High Court Stays Execution Where Judge Overrode Jury Recommendation

High Court Stays Execution Where Judge Overrode Jury Recommendation

A little over two years ago, the U.S. Supreme Court in Hurst v. Florida ruled 8-1 it was unconstitutional for state judges to overrule jury sentencing recommendations in death penalty cases. The high court ruled a criminal defendant’s Sixth Amendment right to a trial by jury was violated if the jury was not permitted to decide every part of the case, including both guilt and sentence. That decision invalidated a Florida law, which made the jury’s sentencing verdict merely advisory and able to be overridden by the trial judge.

Following the Hurst decision, the few states (Alabama, Delaware, and Florida) which allowed judges to disregard jury recommendations abolished that practice, either by court decision or by new state legislation. On Jan. 25, the U.S. Supreme Court returned to the issue by granting a stay of execution to a longtime prison inmate in Alabama, who was convicted before the state passed a new law ending judicial overriding of jury verdicts.

Vernon Madison, now 67 and in poor health, has been on Alabama’s death row for more than 30 years, after being convicted in April 1985 for killing a Mobile policeman responding to a domestic dispute involving Madison — who was also charged with attempted murder for shooting his girlfriend, who survived the attack. When that conviction was overturned for the systematic exclusion of African-Americans from the jury, Madison was retried and again convicted in 1990.

When that verdict was overturned for prosecutorial misconduct, he was retried and reconvicted in 1994, but this time the jury voted for life imprisonment for the now-elderly inmate, who had suffered a series of strokes.

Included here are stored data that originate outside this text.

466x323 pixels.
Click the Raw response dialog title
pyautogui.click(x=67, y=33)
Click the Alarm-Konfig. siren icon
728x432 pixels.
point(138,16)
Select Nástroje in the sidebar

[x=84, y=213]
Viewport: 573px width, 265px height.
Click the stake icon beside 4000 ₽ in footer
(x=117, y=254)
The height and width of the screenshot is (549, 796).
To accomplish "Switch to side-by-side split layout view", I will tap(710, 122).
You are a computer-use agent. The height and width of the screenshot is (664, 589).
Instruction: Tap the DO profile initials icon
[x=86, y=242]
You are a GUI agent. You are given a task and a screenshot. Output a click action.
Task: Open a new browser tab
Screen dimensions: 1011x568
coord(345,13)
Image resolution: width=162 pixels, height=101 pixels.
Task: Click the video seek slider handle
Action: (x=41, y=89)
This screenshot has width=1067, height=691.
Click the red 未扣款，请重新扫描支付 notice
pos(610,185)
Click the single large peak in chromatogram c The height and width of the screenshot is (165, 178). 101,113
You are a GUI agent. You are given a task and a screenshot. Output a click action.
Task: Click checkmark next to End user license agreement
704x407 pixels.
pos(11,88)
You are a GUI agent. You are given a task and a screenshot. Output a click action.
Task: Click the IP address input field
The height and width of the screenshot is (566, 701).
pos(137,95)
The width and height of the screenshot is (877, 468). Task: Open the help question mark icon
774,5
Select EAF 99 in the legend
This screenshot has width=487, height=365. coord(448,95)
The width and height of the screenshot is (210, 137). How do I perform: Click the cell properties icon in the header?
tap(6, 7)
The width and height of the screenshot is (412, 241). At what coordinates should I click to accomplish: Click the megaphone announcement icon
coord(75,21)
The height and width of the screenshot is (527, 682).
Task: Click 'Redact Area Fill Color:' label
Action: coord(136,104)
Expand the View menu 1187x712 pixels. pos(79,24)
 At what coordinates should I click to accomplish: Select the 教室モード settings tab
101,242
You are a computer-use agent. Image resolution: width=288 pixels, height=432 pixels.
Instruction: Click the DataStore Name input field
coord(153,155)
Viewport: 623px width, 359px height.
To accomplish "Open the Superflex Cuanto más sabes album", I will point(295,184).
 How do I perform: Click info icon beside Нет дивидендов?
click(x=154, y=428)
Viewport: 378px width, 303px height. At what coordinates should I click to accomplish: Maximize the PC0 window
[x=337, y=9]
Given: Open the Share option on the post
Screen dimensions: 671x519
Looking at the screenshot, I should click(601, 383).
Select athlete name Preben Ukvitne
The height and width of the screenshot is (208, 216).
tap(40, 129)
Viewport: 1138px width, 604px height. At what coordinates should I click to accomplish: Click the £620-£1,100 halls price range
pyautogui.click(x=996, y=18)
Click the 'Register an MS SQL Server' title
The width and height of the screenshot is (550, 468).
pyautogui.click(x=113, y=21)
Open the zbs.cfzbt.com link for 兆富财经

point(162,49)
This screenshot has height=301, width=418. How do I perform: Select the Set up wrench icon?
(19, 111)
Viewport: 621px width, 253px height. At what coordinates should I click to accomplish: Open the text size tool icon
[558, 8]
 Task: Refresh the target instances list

The presiding judge, who had overridden more jury verdicts in capital cases than any other in state history, again did so in Madison’s case, sentencing him to death despite the jury’s recommendation.

In another appeal in November, the high court unanimously rejected a bid (Dunn v. Madison) to overturn Madison’s death sentence on the grounds that his claimed mental disabilities prevented him from remembering his trial or the crime on which he was convicted; the high court’s rebuff reversed a federal appeals court’s favorable ruling.

In the most recent legal battle, Madison’s lawyers, from the Montgomery-based Equal Justice Initiative filed a last-minute appeal to both the Alabama Supreme Court and the U.S. Supreme Court one day before Madison was scheduled to be executed. Meanwhile, lawyers for Alabama argued waiting that long to file their appeal was enough reason to deny it.

Madison’s latest appeal raises the question of whether — now that Alabama, like all states, does not allow judges to override any part of a jury verdict— it would violate the Eighth Amendment’s ban on cruel and unusual punishment, as well as the Fourteenth Amendment’s requirements of due process and equal protection, to execute an inmate whose jury recommends life imprisonment, only to have the judge disregard their decision.

The Supreme Court only narrowly agreed to issue a stay to hear Madison’s appeal. At least four Justices must vote to hear an appeal, and three of the nine Justices – Samuel Alito, Jr., the only dissenter in the Hurst case, plus Clarence Thomas and Neil Gorsuch, the newest Justice, who replaced the late Antonin Scalia – dissented from granting Madison the stay of execution.